Notes From the Percussion Section

Cimarron Arms’s Colt Walker reproduction, exactly duplicating the original 1,000 military guns and aged to look authentic. Earlier this year, the Walker Colt was named the offical handgun of Texas.

by Terry Wieland

Never — I repeat, never — did I expect to become interested in muzzle loaders and black powder, being since childhood a cartridge-gun guy.  New brass, smokeless powder, non- corrosive primers, tight clusters of bullet holes at a hundred yards.  What could be better?

Then I accidentally developed an interest in black-powder cartridge rifles, inherited a small but eclectic collection of firearms that needed to be returned to shooting condition, including percussion guns and flintlocks, and the next thing I knew I was buying books on Colt and fondling percussion revolvers at the Rock Island auction.

Aside from his designs for the revolvers themselves, Samuel Colt left a treasure for historians and collectors in the form of his elaborate presentation guns — especially, to my eye, those made between 1850 and 1865.  Many were in fitted cases, complete with accoutrements like bullet moulds and nipple wrenches, and are simply gorgeous.  The guns, the presentation, everything.

I can’t afford the fifty grand or so it would take to acquire even a relatively modest one.  In fact, the one I think is the most beautiful is in the collection of the British royal family, having been presented to King Edward VII when he was Prince of Wales.  A photo of it can be found in Larry Wilson’s book, Colt — An American Legend.

An odd thing about Colts is that while some specimens, like the particular Walker known as the “Danish sea captain,” may change hands at auction for upwards of two million (!) dollars, other guns from the same period, depending on condition and the number made originally, sell for as little as a thousand.  For example, the 1849 “pocket” pistol was manufactured for many years, in great numbers, and you can find shootable specimens for not much.  Well, not that much.

Second-generation 1851 Navy, in its presentation case with accoutrements. Not quite up to the level of the presentation originals in the 1850s, but eminently shootable and good to look at.
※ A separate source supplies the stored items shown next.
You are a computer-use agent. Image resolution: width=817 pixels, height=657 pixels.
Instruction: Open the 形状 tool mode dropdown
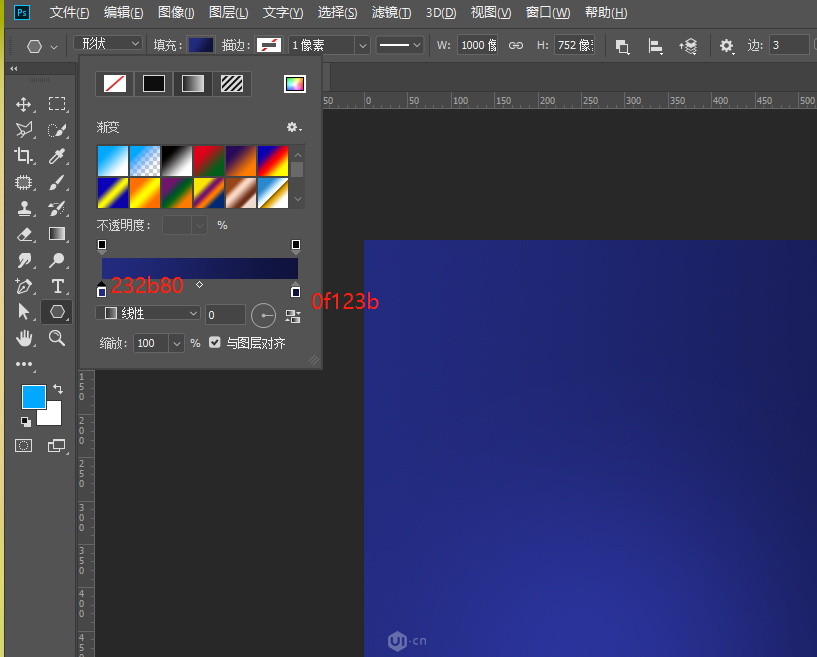[107, 44]
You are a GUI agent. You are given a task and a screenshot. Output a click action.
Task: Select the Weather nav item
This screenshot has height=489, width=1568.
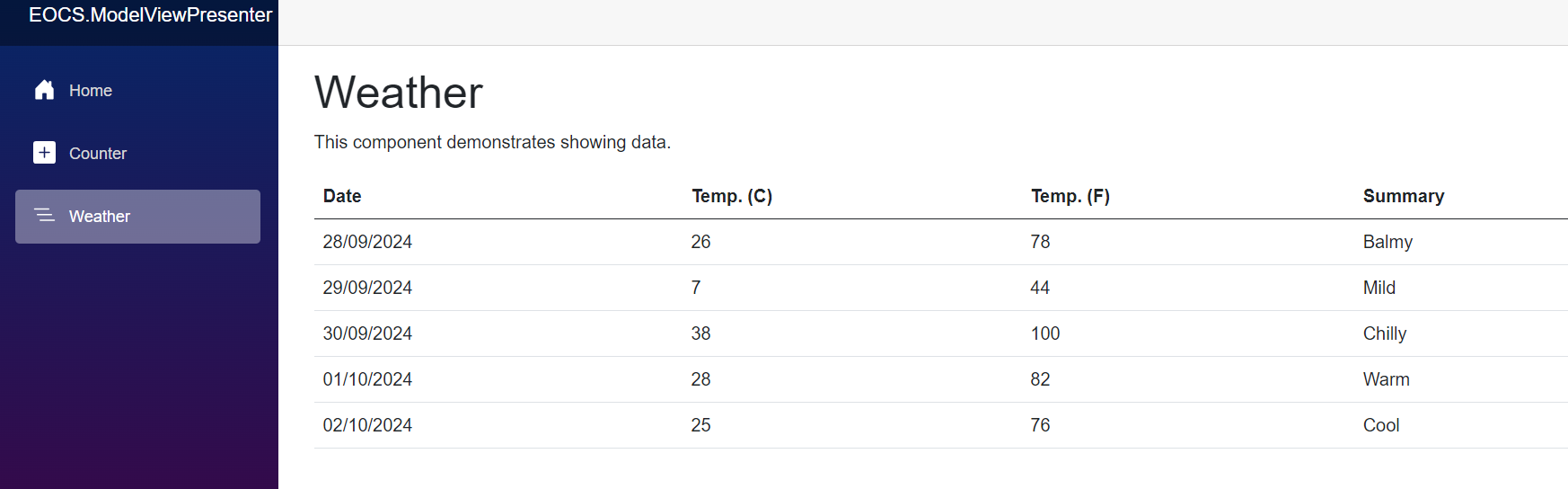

The same goes for the 1851 Navy, considered by many the finest of all, aesthetically and technically.  It was Wild Bill Hickok’s favorite handgun, and he habitually carried a pair in his sash, even when it had been rendered obsolete by the 1873 Army.  Nothing felt quite like an 1851 Navy, and Hickok didn’t feel he needed that many shots, not being a spray-and-pray kinda guy.

In the 1970s, Colt began revisiting its early percussion revolvers and produced them as second- and later third-generation models, continuing original serial number sequences.  First was the 1851 Navy; later came the huge Walker, the 1860 Army, 1861 Navy, and the pocket police.  At the same time, various Italian companies began making replicas.  Colt’s second- and third-generation guns are now, themselves, collector’s items, with mint (unfired) specimens bringing premium prices.  They are nowhere near the prices of fine first-generation guns, but a century from now they may well be comparable.
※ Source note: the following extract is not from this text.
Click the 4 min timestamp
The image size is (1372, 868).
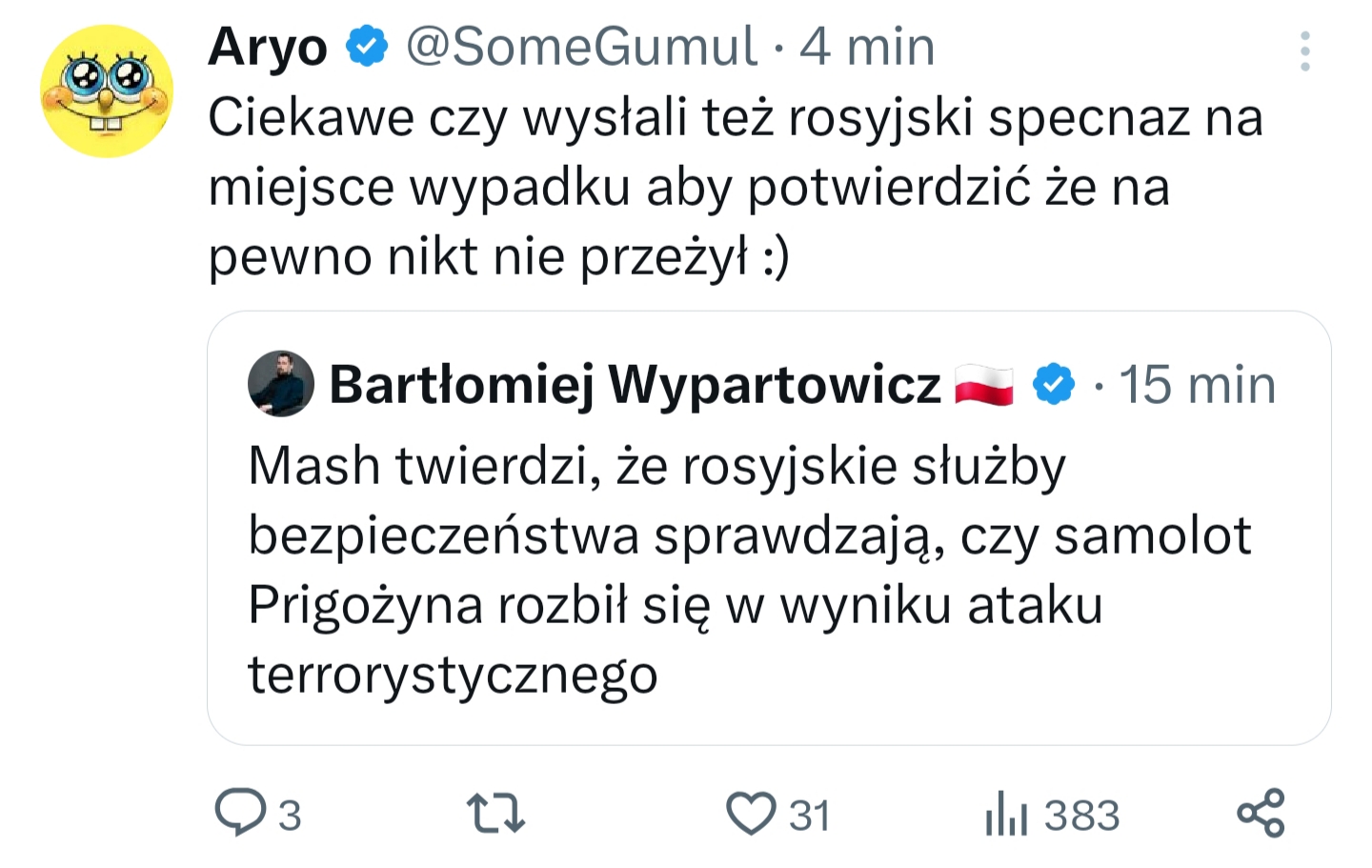click(867, 46)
One advantage of new-production revolvers is the quality of the steel.  Not that there is anything wrong with the old guns;  Samuel Colt insisted on using the best steel available at the time, but one of the watershed points in their production history was the switch, in 1860, to a stronger alloy known as “silver spring steel.”  This allowed the 1860 Army and subsequent models to be lighter but stronger.

The instructions included with the second-generation (1972) 1851 Navies said you could use as much of any powder as you could stuff into the chambers, which certainly makes loading them more convenient, but I wouldn’t try that with an original.  The difference in strength of modern steel really counts with the Walkers, but then no one I know is likely to shoot an original Walker anyway.  Even the most beat-up ones — and they’re almost all pretty beaten up, except for the Danish sea captain — are too valuable to risk.  Many of the 1,100 original Walkers were destroyed through a range of loading misadventures, such as loading cylindrical bullets backwards (it was easier).

I now have seven different percussion revolvers gracing the rack:  six later-generation Colts and one Italian-made Cimarron.  Of the bunch, the one I find the most pleasant to shoot is the 1851 Navy.  (Hickok knew his guns.)  And dabbling in black powder, lead balls, wads, and percussion caps does one thing:  It makes me grateful for how easy we have it now, with smokeless powder and non-corrosive primers.  Black powder is nothing if not educational.


Gray’s shooting editor is not sure where it will all end, although he recently learned that Keith Neal, the English antique arms expert, later in life took to hunting rabbits with a German wheellock rifle (ancestor of the flintlock, circa 1500.)  Which seems, even to Wieland, to be going a little far.